Textauszug —
..........
Die "Universalkirche vom Reich Gottes" ist auch in Deutschland auf dem Vormarsch
Die aus Brasilien kommende "Universalkirche vom Reich Gottes" gewinnt rasant an Mitgliedern. Die offenbar mit Präsident Bolsonaro eng verbundene neo-pfingstlerische Gemeinschaft verspricht die Beseitigung aller Probleme: mittels Glaube - und Geld.

Die einstigen Volkskirchen sind auf dem Rückzug, vor allem in Deutschland. Evangelische und katholische Gemeinden verlieren viele ihrer Gläubigen. Die charismatischen Pfingstkirchen aber melden enorme Mitgliederzuwächse, vor allem in Lateinamerika, Afrika oder Asien. Aber auch in Deutschland versuchen sie zunehmend, Fuß zu fassen.

Symptomatisch für diese Entwicklung steht die Neue Nazarethkirche am Leopoldplatz in Berlin-Wedding. Die mächtige Kirche im neugotischen Stil wurde 1893 eingeweiht. Sie war die zweite Predigtstätte der aus allen Nähten platzenden Arbeitergemeinde. Der fast 80 Meter hohe Turm mit dreifachem Glockengeläut rief Sonntag für Sonntag die Evangelischen zum Gottesdienst. Doch genau 100 Jahre später war damit Schluss.

Die Kirche wurde entwidmet und an den Bezirk veräußert, der den Sakralbau 1993 für heute umgerechnet 245.000 € an die Freikirche "Gemeinde Gottes Deutschland" weiter verkaufte. Diese wiederum hat die ehemals evangelische Kirche nun an das "Hilfszentrum Universal" vermietet. Das will die Neue Nazarethkirche jetzt gleich ganz kaufen.
..........
Material —
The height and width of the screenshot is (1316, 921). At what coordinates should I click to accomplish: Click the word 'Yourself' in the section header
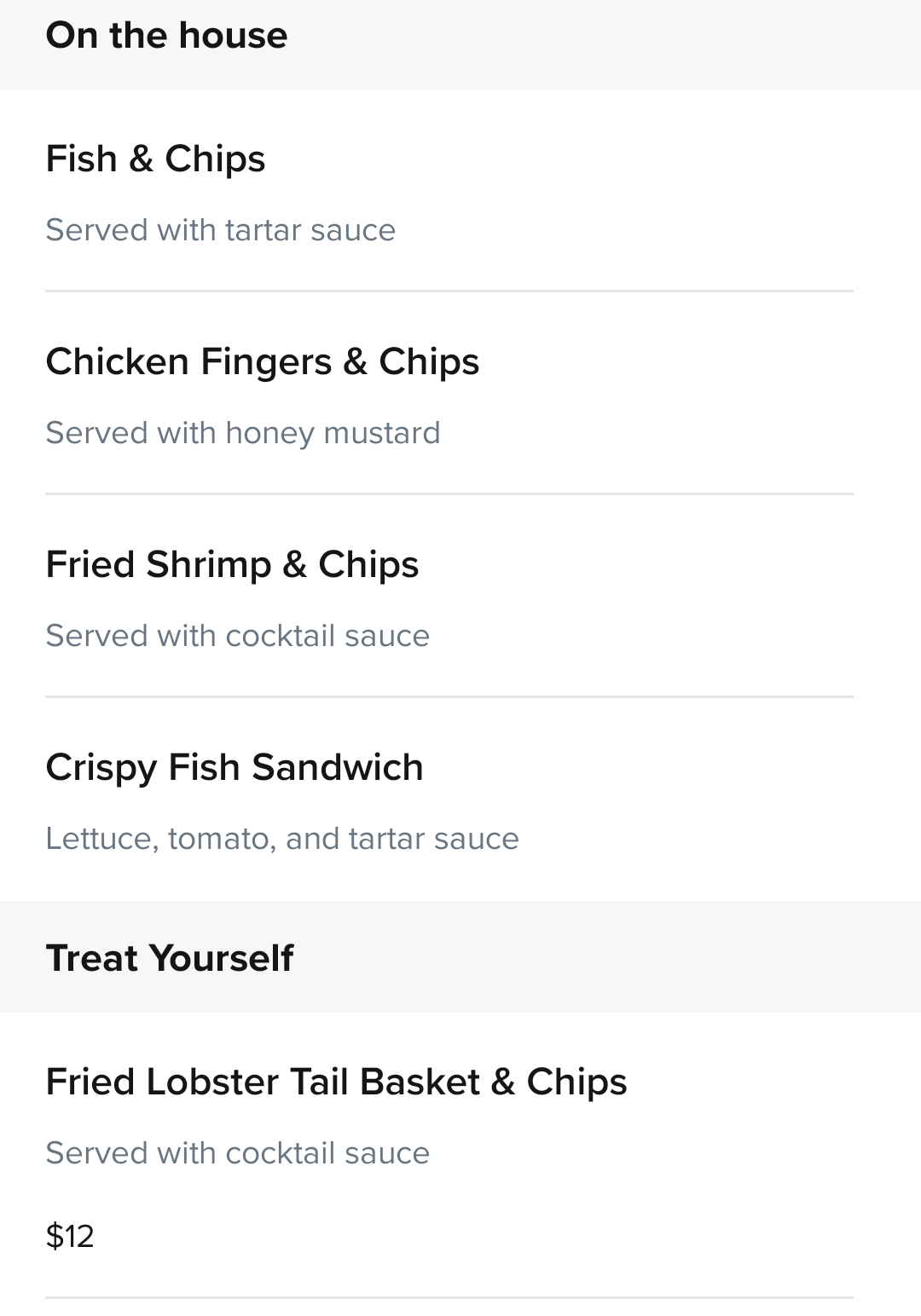[x=222, y=958]
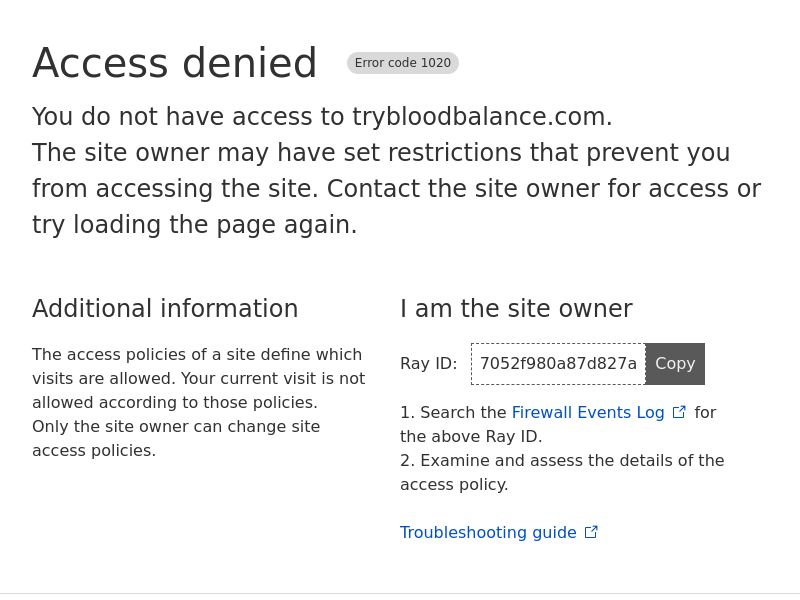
..........
Arbeitsauftrag —
a) Kopieren Sie aus dem Textauszug wortgetreu die Passage, die mit „Symptomatisch für diese“ beginnt und bis einschließlich „war damit Schluss.“ reicht.
b) Übersetzen Sie den Satz „Die mächtige Kirche im neugotischen Stil wurde 1893 eingeweiht.“ aus dem Textauszug ins Englische.

Lösungen —
a)
Symptomatisch für diese Entwicklung steht die Neue Nazarethkirche am Leopoldplatz in Berlin-Wedding. Die mächtige Kirche im neugotischen Stil wurde 1893 eingeweiht. Sie war die zweite Predigtstätte der aus allen Nähten platzenden Arbeitergemeinde. Der fast 80 Meter hohe Turm mit dreifachem Glockengeläut rief Sonntag für Sonntag die Evangelischen zum Gottesdienst. Doch genau 100 Jahre später war damit Schluss.

b) The imposing neo-Gothic church was consecrated in 1893.